I found this old girl on trash day in an alley near my home. The headbadge says its a Ranger and on another bike forum they pegged it as a Mead Ranger from the 20's or 30's. It was complete with generator head and tail light and a Wright saddle. Missing is the chain guard and handlebar grips. What sort of grips were used in this era? Just your regular old plastic ones? Also,if indeed this is a Mead does anyone know where to get a chainguard?


----------



## redline1968 (Jul 2, 2009)

meade should be on the badge. there is no chain gauard and the seat and fender looks like english.. need better picks for id. amazing what is considered trash.


----------



## Flat Tire (Jul 2, 2009)

I wish folks around here had trash like that


----------



## sam (Jul 3, 2009)

looks like a Canadian CCM bike
The Mead compamy did have factories in England and sold english mead bikes.


----------



## OldRider (Jul 3, 2009)

I thought of the CCM Ranger too, but I have 1940 CCM Rambler and it has CCM stamped out in the chain ring, this Ranger does not. Sorry I can't post a better pic, daughter took the camera home. Thanks for your input folks.


----------



## OldRider (Jul 3, 2009)

On second thought you just might be correct......I found this picture on www.oldroads.com. The chain ring is almost identical to mine and not stamped CCM.


----------



## JNichol (Jul 5, 2009)

Looks similar to the bike I just picked up. What kind of hub does it have? It could be an eaton's glider if it is a Perry. They also came with the Wright saddles. Attached is a picture of mine.


----------



## OldRider (Jul 12, 2009)

From what I can see there is absolutely no marking on the hub, all I see is "patent Pending" thats all. I do have a CCM with a Perry hub, and Perry is stamped on the coaster brake arm, not on the Ranger.


----------



## JNichol (Jul 15, 2009)

I am all out of ideas for you. I wish I could be more help. 

J


----------



## sensor (Jul 15, 2009)

looks to be a ccm massey.
i couldnt get the picture of it(old topic that was locked but heres a link) 
http://ratrodbikes.com/forum/viewtopic.php?f=15&t=3459&start=0
compare it to yours....all the lugs are the same,drop outs as well,im sure theres some one more knowledgeable about the canadian bikes though(hopefully theyll chime in sometime)...
nice bike


----------



## JNichol (Jul 15, 2009)

It looks like he has it for sale. Here is the link.

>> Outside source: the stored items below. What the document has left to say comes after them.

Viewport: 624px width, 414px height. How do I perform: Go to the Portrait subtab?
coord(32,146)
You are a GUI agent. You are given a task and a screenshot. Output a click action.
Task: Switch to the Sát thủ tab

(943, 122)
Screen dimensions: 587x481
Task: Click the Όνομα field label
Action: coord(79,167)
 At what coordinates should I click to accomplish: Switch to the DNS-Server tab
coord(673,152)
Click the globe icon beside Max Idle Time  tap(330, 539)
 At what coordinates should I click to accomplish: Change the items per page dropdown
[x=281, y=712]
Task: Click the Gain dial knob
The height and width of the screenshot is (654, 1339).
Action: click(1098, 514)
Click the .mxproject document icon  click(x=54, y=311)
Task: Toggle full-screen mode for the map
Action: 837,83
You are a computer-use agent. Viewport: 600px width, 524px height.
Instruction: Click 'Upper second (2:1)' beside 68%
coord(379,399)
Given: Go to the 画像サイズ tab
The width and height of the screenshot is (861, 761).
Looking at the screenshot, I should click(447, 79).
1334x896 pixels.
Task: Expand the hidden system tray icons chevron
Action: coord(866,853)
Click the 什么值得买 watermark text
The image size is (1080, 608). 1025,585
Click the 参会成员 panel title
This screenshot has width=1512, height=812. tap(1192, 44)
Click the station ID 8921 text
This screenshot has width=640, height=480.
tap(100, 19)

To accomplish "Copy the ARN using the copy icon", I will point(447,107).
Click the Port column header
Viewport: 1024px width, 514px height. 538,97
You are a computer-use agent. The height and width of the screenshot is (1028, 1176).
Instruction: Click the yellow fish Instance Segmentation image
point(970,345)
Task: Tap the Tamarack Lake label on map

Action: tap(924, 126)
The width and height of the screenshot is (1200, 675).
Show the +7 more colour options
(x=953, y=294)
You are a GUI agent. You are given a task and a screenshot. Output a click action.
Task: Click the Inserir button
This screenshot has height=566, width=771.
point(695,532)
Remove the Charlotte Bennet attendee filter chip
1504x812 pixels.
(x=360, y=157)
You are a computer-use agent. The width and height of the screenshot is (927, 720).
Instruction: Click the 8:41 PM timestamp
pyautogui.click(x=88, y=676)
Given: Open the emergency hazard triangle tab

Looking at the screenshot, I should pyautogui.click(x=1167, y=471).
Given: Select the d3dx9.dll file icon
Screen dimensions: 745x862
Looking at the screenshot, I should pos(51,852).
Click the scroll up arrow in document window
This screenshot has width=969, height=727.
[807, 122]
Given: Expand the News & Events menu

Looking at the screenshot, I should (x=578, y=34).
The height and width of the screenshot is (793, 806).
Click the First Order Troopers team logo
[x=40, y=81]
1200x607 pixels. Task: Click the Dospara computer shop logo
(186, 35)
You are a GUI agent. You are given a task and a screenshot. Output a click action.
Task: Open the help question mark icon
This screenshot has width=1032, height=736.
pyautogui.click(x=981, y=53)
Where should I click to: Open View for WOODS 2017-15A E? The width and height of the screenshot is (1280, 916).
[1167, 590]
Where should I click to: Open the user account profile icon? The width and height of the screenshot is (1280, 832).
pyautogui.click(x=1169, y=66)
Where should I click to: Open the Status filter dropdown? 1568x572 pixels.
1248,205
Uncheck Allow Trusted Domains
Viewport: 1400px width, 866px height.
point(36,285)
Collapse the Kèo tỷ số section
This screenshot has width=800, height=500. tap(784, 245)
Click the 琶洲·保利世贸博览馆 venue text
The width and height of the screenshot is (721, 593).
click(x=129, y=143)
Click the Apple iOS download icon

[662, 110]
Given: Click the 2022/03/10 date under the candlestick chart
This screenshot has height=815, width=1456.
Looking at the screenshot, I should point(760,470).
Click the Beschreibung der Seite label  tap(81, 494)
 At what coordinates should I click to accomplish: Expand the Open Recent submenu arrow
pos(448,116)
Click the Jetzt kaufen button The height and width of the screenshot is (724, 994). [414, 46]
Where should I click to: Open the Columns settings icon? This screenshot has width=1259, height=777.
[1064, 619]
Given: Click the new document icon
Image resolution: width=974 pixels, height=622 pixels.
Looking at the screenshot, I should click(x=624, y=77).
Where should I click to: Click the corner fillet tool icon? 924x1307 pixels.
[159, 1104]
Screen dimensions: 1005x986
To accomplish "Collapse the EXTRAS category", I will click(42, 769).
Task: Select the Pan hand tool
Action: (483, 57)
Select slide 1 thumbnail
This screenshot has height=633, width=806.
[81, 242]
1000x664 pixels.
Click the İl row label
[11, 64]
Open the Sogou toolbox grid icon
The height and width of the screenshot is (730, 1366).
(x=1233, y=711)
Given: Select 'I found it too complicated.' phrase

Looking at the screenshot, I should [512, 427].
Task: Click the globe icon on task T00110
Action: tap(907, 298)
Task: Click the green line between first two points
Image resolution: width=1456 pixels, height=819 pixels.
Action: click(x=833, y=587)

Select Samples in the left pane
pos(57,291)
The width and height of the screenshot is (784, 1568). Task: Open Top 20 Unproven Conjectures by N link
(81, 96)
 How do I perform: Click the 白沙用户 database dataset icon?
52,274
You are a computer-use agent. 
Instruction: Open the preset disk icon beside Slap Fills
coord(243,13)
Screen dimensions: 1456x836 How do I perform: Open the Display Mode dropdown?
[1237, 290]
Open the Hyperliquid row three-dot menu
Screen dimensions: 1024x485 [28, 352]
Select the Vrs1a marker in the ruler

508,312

http://winnipeg.kijiji.ca/c-buy-and...y-Custom-Balloon-Tire-Bike-W0QQAdIdZ138263355

Old Rider you should contact him. I have spoken with him and he is knowledgeable about older Canadian bikes. 

J


----------



## OldRider (Jul 16, 2009)

Thats right where I'm at, Winnipeg! Thanks so much for the info and all the help. I've narrowed it down to a CCM or Eatons bike.I've removed the headlight and the tail light, they were not original to the bike,added some time after I think. I've got it all apart, its getting alot of TLC, grease,bearings, oil and new rubber. Not touching that faded paint with a 10 foot pole, it shows its age and its beautiful


----------



## OldRider (Sep 23, 2009)

Believe it or not I found out the whole history on this Ranger. I decided  the other day I would ride the bike back to the house where I found the Ranger in the trash and show them what I had done with it. They were really nice folks and amazed that the bike was roadworthy again, they had recently purchased the house and found the bike hanging in the rafters of the garage attic. They gave me the name of the elderly gentleman they had purchased the house from and directed me to our local seniors home. I went to visit him and he told me that he had gone along with his father in the mid thirties to purchase this bike at Hudson Bay Company, the price had been $28.95, he remembered that clearly. In 1948 when he got married and purchased a car he hung the Ranger in the rafters of that garage, he had always said if he ever had a son he would take the bike down  and let it be ridden again.As it turned out he had 3 daughters and no sons so the bike was left in the rafters from 1948 till summer 2009. He couldn't believe that his bike was seeing the road again.....I made his day, he was so happy. Of all the vintage bikes I've had this is the first one I found the history on, I thought it was great!


----------



## markivpedalpusher (Sep 24, 2009)

This is a fantastic story thanks for sharing and please post some updated pictures of the bike. Did you happen to get a pic with the original owner and bike together when you visited him?


----------



## pelletman (Sep 28, 2009)

The history is what it is all about!


----------



## OldRider (Sep 29, 2009)

markivpedalpusher said:


> This is a fantastic story thanks for sharing and please post some updated pictures of the bike. Did you happen to get a pic with the original owner and bike together when you visited him?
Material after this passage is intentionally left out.